Last year, I wrote a post-Oscar essay that got me quoted in Time Magazine. This year I have no such profundities to offer. But let me simply say that while this truly was the worst Oscar telecast in at least as long as I've been watching (since I was just short of 12-years-old in 1992), the blame lies not with the hosts, but with the material. Many have commented that James Franco all but started the show with a stunning display of apathy and lack-of-interest. While we can all joke about whether he was stoned, or whether he was thinking about one of the 6,000 other activities he is currently involved in, the truth may be much simpler: Franco probably saw the material that had been written for him and Ms. Hathaway, and he damnwell knew he was in for a rough ride. So while Franco seemingly tuned out, Hathaway did the opposite, going absolutely for-broke, refusing to go down without a fight. But while Anne Hathaway and James Franco are excellent actors (and their hosting last night does not change that), not everyone can make lemonade out of lemons.
For whatever reason, the writers of Sunday night's events seemed to think that everyone's favorite part of an awards show is the part where two mismatched presenters ramble through poorly-scripted banter and make painful attempts to appear charming and flirtatious. Because, with few exceptions, the entire show was one piece of awkward banter after another. The whole show reeked of older writers attempting to appeal to younger viewers, with little-to-no idea how to do that. Because if there is anything that young kids love, it's being pandered or condescended to. No, awkward references to smart-phone apps, Auto-Tunes, Six Degrees of Kevin Bacon, and "the Internet" are not going to appear hip/cool to the young kids. And bringing Halle Berry onstage to memorialize Lena Horne is only to make it that much more noticeable that not a single minority was nominated for a major award last night. And spoiling the finales of several nominated films (True Grit, Toy Story 3, The King's Speech) doesn't inspire viewers to check those films out later. You want to try appealing to the young kids, first of all, try not leaving Corey Haim off your "In Memoriam" tribute. Second of all, and this gets me back to my original point, try giving the kids an entertaining show with jokes that were actually clever and reward those who actually followed the movie business with any amount of verve.

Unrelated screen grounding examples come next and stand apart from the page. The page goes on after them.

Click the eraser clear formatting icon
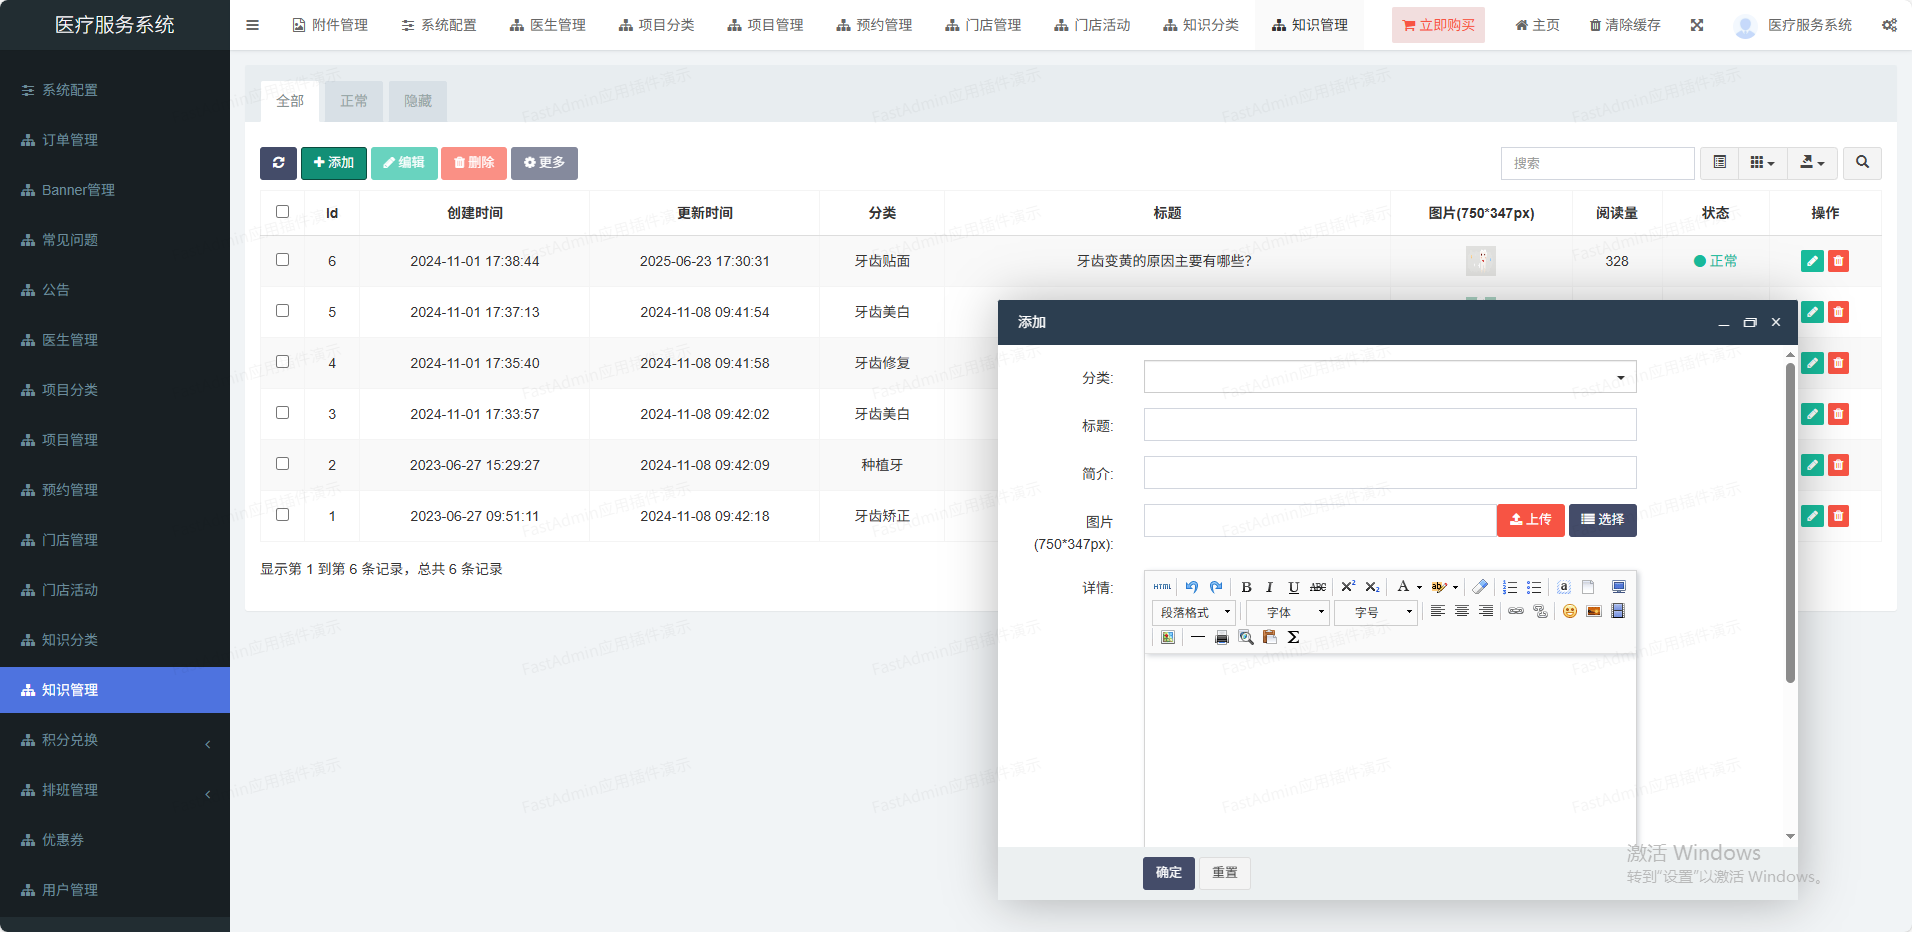 pyautogui.click(x=1480, y=587)
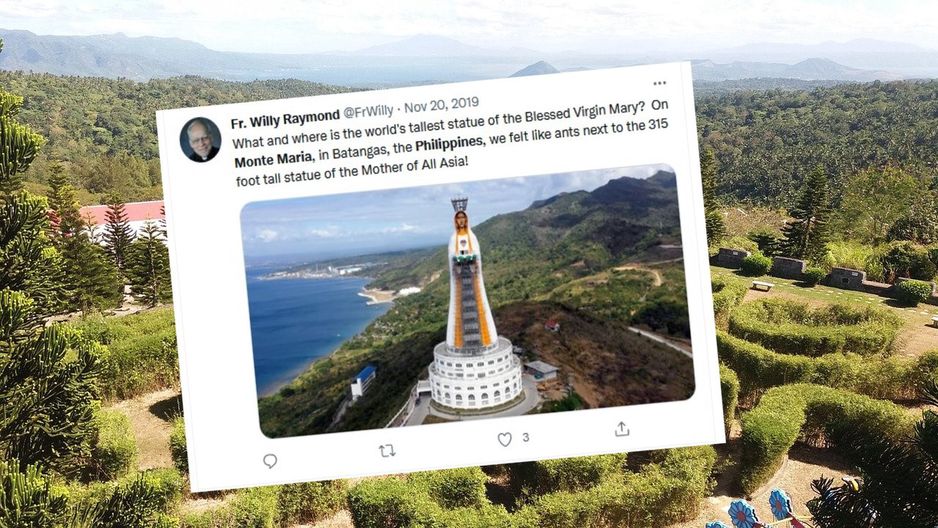This screenshot has width=938, height=528.
Task: Open the Fr. Willy Raymond display name
Action: [285, 118]

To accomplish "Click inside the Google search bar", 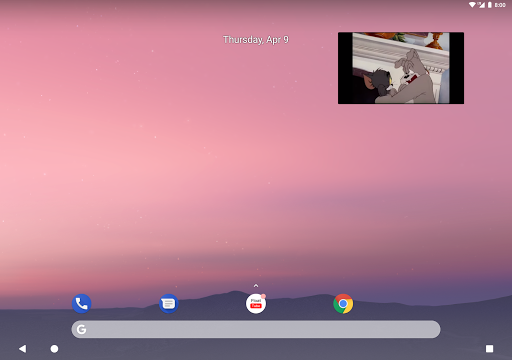I will 256,329.
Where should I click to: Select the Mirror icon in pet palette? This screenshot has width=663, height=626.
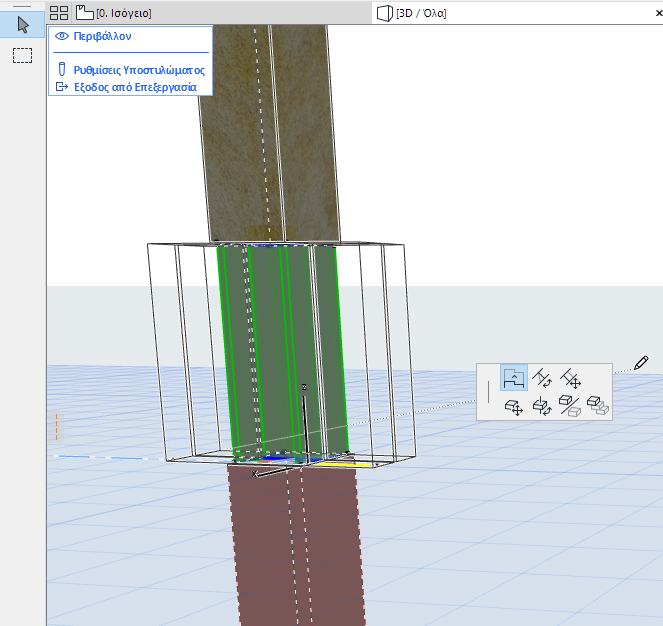click(571, 406)
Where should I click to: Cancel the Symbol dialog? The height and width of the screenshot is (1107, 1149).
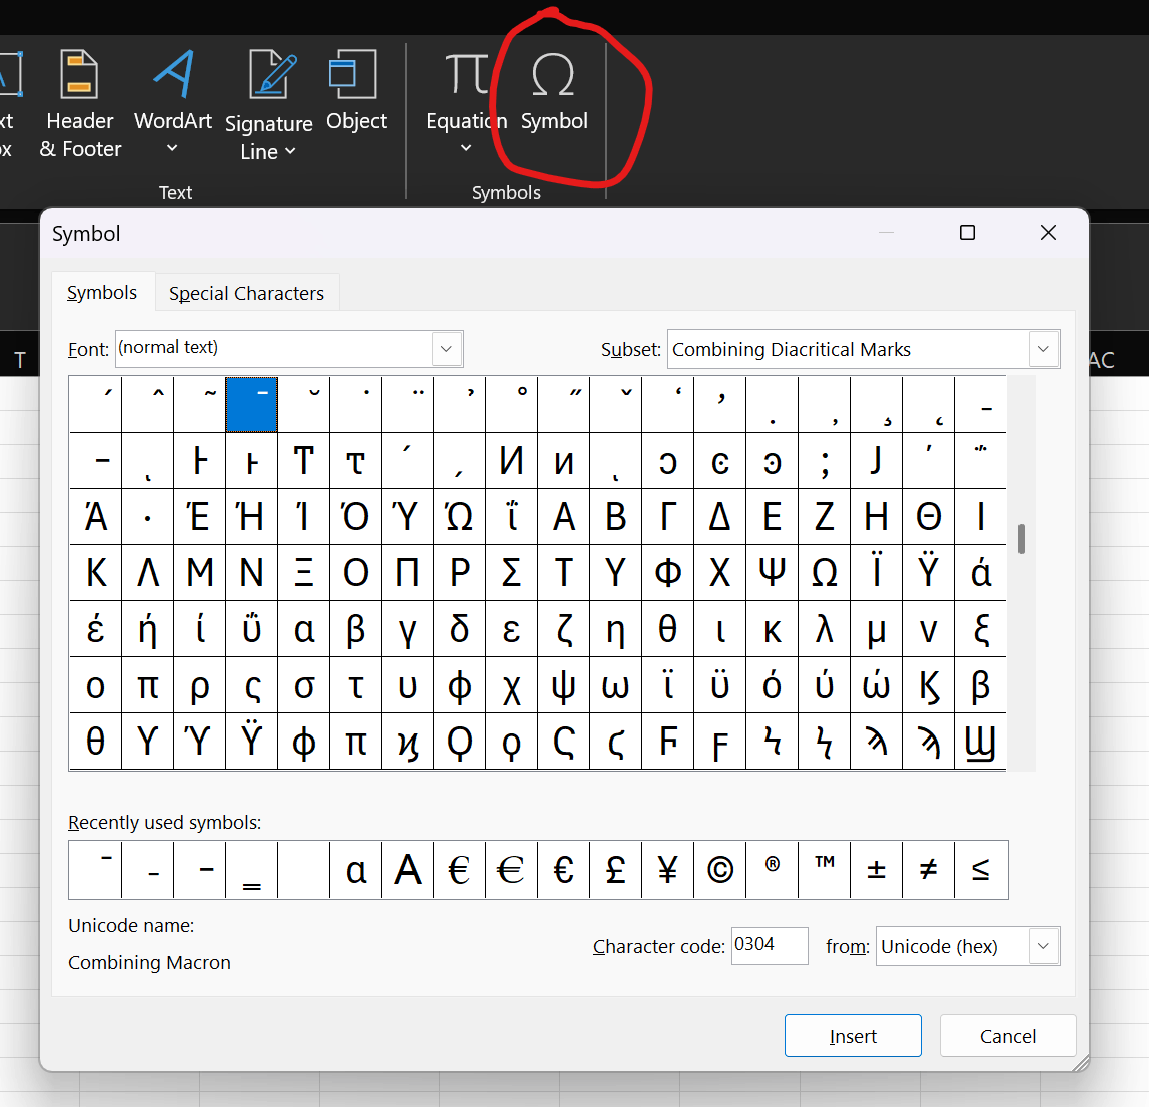click(x=1007, y=1035)
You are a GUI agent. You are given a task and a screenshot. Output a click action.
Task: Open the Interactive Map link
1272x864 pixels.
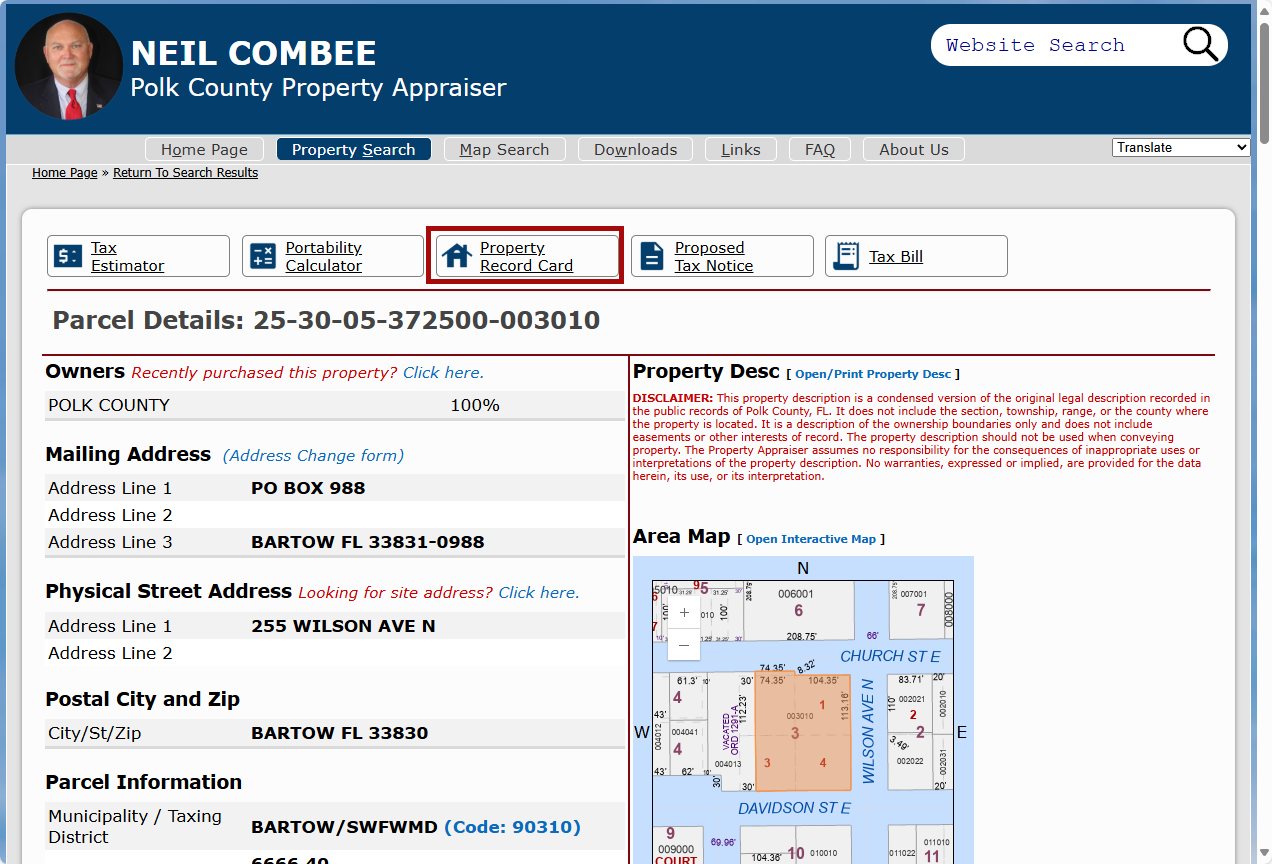pos(811,539)
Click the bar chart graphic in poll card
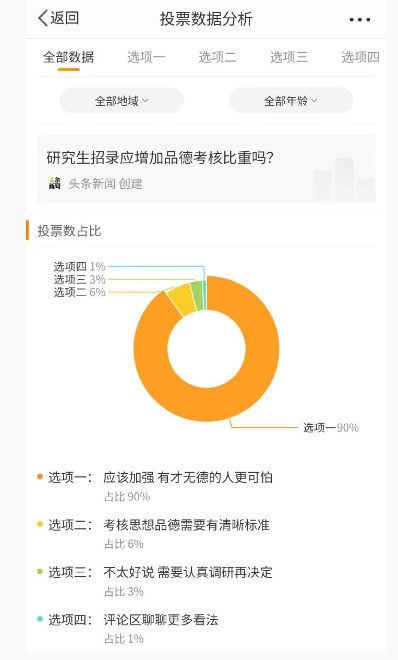Image resolution: width=398 pixels, height=660 pixels. coord(344,179)
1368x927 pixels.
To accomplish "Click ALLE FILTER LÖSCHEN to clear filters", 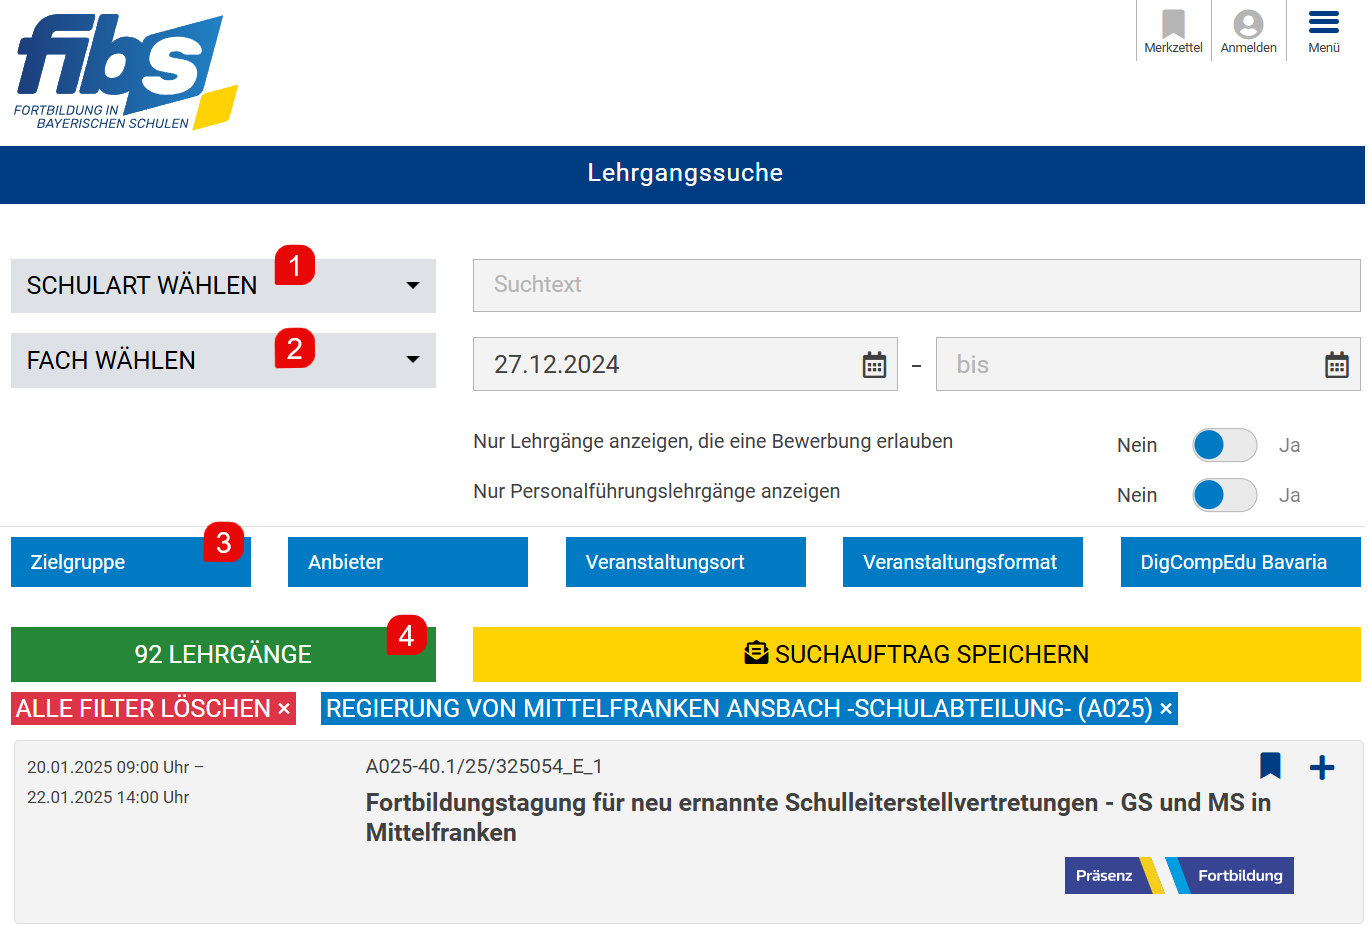I will point(153,708).
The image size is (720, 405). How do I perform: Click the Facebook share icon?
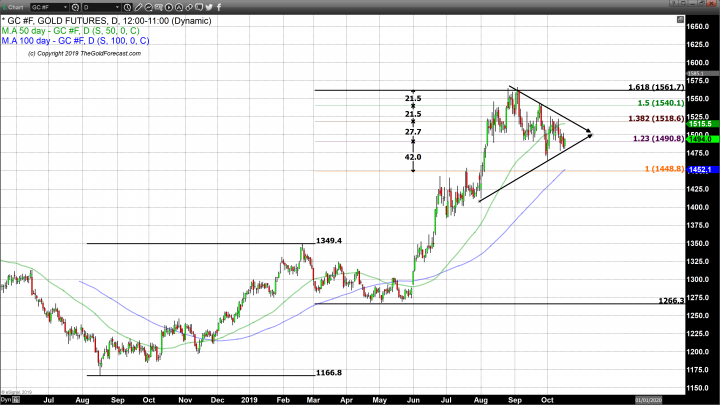coord(219,8)
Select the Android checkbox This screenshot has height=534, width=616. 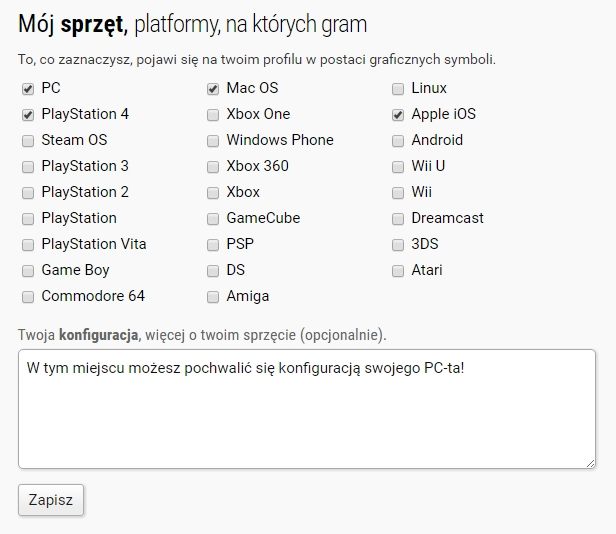click(398, 141)
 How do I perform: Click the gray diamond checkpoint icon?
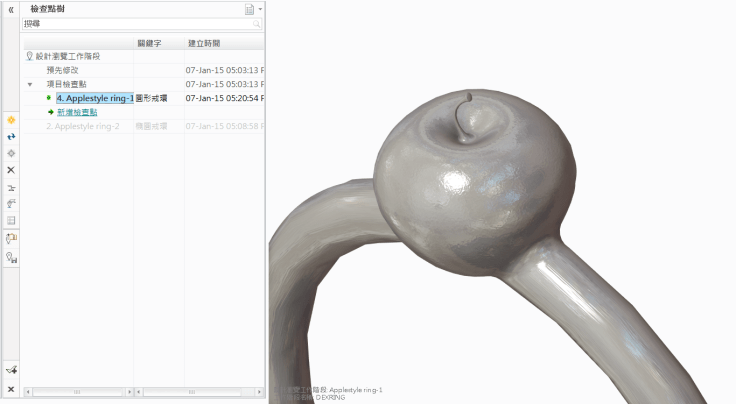tap(11, 153)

The opening monologue seemed to resemble two hosts whose teleprompters broke and left them to fend for themselves. Much of the written material indeed seemed like some older writer writing jokes that he/she knew didn't work, but was sure that "the kids will think that's funny." Out-of-left field references to Back to the Future are not funny (I bet they paid Crispin Glover for that clip just to be on the safe side). Implying that Andy's mother in Toy Story 3 was a lesbian just because she's a single mother isn't funny. Having James Franco arbitrarily show up in drag isn't funny, especially as a caper to an otherwise amusing musical number. Having James Franco and Anne Hathaway's family members stand up and then not say anything funny... also not funny. That you or I could arguably write better material than what was delivered last night is almost without question. What is most shocking is how little genuine material appeared to be written in the first place. Franco and Hathaway are, at heart, not stage comedians. They aren't trained to ad-lib when the material stinks. They don't have a working relationship with each other that they can play off of when the jokes turn stale. And, unlike in their respective Saturday Night Live hosting sessions, they didn't have a stable of reliable improv artists who could salvage a weak skit or know when to go off-page. It's easier to maintain your dignity during a weak piece of comedy when you have Bill Hader and Kristen Wiig watching your back.
These two would-be hosts were chosen as hosts because someone at the top thought they represented "exciting new stars," never mind that both of them have been in the industry for 10 years. But they are first and foremost actors, trained to perform characters and dialogue that was written by someone else on a film set. And not every actor can be an Oscar host. As was painfully evident, not everyone can be Billy Crystal. And in the realm of sketch comedy or improvisation, there is a world of difference between Christopher Walken and Robert De Niro. Anne Hathaway and James Franco trusted their writers to provide them a life raft as they dove headfirst into the water. Little did they realize, until it was too late, that they were diving into an empty pool. In the end, Franco and Hathaway were victims of a misguided strategy that genuinely believed that bringing aboard two bright and vivacious young movie stars would be entertainment in and of itself. Hathaway certainly won a good-sportsmanship award. Franco probably has material for another documentary or short play or Ph.D thesis or interpretive dance. But the only people laughing last night were David Letterman and Ricky Gervais.